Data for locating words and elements
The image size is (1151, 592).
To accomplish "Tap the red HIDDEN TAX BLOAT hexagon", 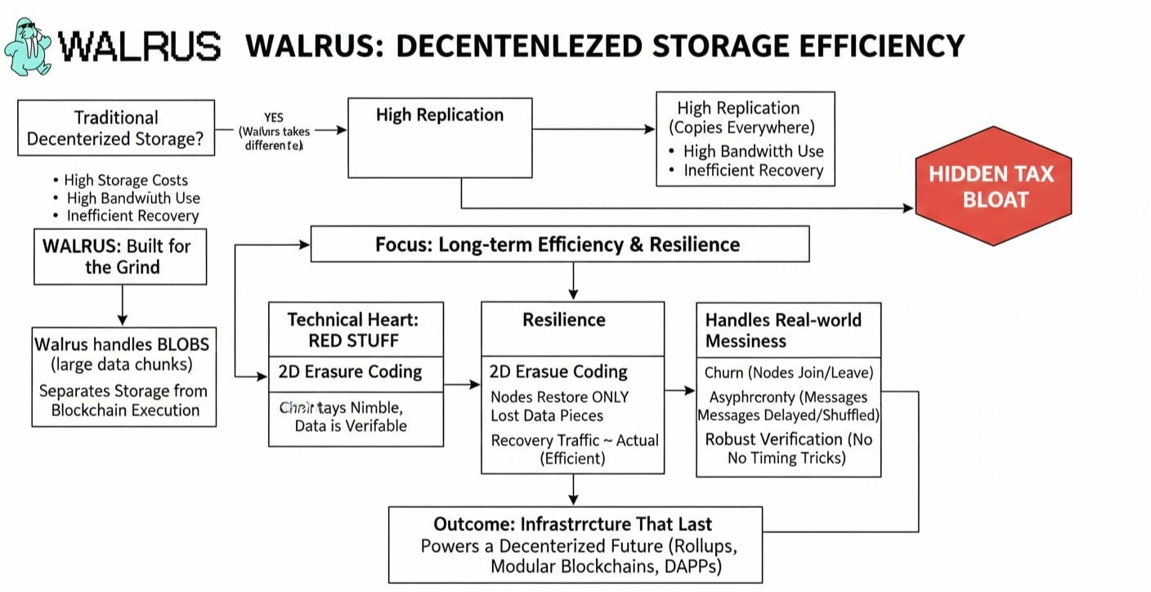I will click(x=993, y=186).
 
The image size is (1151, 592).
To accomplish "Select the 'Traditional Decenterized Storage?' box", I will click(x=116, y=128).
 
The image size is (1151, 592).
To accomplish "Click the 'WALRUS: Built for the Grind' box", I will click(x=120, y=257).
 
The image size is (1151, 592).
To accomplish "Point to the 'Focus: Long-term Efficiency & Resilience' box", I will click(x=559, y=244).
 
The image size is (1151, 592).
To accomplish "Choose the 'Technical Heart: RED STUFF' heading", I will click(x=356, y=330).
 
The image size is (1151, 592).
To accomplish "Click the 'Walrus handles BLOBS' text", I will click(x=122, y=343).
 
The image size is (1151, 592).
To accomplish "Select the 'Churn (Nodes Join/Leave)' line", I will click(x=789, y=373).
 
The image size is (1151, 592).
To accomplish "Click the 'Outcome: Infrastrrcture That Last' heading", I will click(x=572, y=524).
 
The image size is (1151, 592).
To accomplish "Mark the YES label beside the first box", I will click(x=273, y=118).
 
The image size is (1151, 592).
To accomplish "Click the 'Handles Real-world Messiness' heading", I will click(x=783, y=330).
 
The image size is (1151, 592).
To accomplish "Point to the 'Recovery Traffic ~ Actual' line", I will click(x=575, y=441).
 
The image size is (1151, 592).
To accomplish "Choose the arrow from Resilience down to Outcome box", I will click(x=573, y=489).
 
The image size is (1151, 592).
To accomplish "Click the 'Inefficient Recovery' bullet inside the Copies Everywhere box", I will click(x=753, y=171).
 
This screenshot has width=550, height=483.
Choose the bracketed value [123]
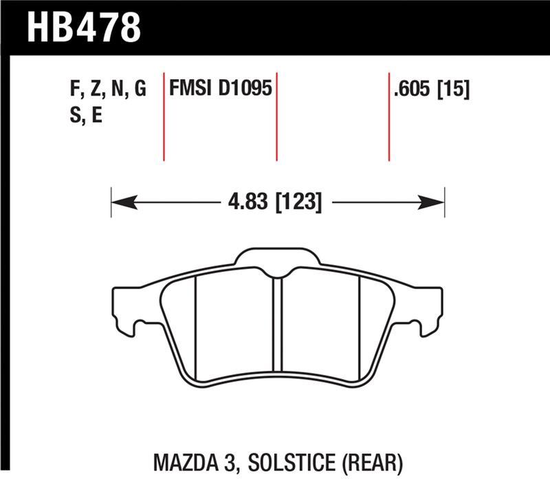click(298, 202)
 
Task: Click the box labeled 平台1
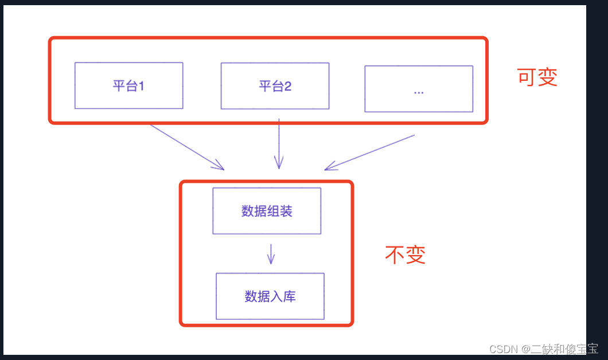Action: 128,85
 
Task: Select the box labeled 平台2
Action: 275,86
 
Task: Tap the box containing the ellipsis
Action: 419,89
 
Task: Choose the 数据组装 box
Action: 267,211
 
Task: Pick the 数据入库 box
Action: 270,296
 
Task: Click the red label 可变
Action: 537,77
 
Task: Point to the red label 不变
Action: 405,255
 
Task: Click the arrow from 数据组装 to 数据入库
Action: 271,253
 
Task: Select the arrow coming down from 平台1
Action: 186,147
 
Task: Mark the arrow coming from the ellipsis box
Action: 369,152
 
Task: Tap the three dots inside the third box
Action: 419,92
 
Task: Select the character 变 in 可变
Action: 548,77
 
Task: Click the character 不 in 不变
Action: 395,255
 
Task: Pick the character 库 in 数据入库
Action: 289,296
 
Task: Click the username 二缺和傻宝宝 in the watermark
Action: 564,349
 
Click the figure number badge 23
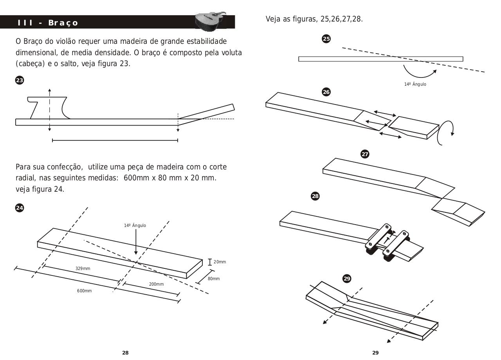tap(19, 80)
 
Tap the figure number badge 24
tap(19, 208)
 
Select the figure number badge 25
tap(326, 39)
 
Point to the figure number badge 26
tap(326, 92)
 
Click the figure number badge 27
tap(365, 154)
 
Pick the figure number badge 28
tap(315, 196)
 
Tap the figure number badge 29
tap(347, 279)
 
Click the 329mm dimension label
tap(83, 269)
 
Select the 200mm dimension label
tap(157, 284)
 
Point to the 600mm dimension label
tap(84, 291)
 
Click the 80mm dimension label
tap(214, 279)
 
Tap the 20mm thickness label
tap(220, 262)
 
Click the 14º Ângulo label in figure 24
tap(135, 225)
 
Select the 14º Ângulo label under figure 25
tap(415, 84)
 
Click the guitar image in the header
tap(212, 21)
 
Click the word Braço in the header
tap(63, 23)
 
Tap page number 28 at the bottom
tap(125, 353)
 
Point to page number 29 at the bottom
tap(375, 353)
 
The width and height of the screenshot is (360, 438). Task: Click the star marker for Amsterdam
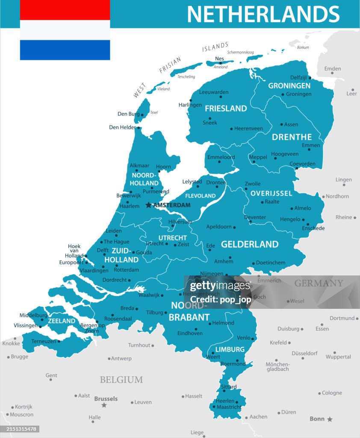coord(148,205)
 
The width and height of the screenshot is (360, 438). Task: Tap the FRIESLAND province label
coord(226,109)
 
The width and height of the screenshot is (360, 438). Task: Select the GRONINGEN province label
coord(289,86)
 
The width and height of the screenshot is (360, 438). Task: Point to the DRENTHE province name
coord(292,137)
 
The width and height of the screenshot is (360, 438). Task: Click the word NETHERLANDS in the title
coord(263,14)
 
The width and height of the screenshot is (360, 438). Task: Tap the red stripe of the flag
coord(65,9)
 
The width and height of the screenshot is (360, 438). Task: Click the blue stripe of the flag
coord(65,50)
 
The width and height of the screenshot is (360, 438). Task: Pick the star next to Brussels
coord(103,405)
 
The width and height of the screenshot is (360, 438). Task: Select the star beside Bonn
coord(330,419)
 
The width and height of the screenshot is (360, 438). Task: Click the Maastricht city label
coord(229,407)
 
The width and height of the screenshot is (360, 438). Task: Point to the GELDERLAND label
coord(250,244)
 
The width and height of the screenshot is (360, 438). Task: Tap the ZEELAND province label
coord(62,321)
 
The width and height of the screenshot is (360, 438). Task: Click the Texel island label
coord(154,112)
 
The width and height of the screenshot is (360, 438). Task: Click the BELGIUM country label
coord(121,380)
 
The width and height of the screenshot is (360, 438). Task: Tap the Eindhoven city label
coord(190,333)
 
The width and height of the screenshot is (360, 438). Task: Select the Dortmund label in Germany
coord(342,318)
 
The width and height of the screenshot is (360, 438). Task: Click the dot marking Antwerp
coord(109,359)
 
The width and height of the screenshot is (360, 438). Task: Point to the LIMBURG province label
coord(230,349)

WRITTEN PROBLEM
Rewrite the entries from the line with "Point to the 600mm dimension label" up to and including the line with "coord(148,205)", replacing "header" with "banner" and keeping everything else the same. Omit the pictures from your answer.

CORRECT ANSWER
Point to the 600mm dimension label
tap(84, 291)
 
Click the 80mm dimension label
tap(214, 279)
 
Tap the 20mm thickness label
tap(220, 262)
 
Click the 14º Ângulo label in figure 24
tap(135, 225)
 
Select the 14º Ângulo label under figure 25
tap(415, 84)
 
Click the guitar image in the banner
tap(212, 21)
 
Click the word Braço in the banner
tap(63, 23)
 
Tap page number 28 at the bottom
tap(125, 353)
 
Point to page number 29 at the bottom
tap(375, 353)
 
The width and height of the screenshot is (360, 438). Task: Click the star marker for Amsterdam
coord(148,205)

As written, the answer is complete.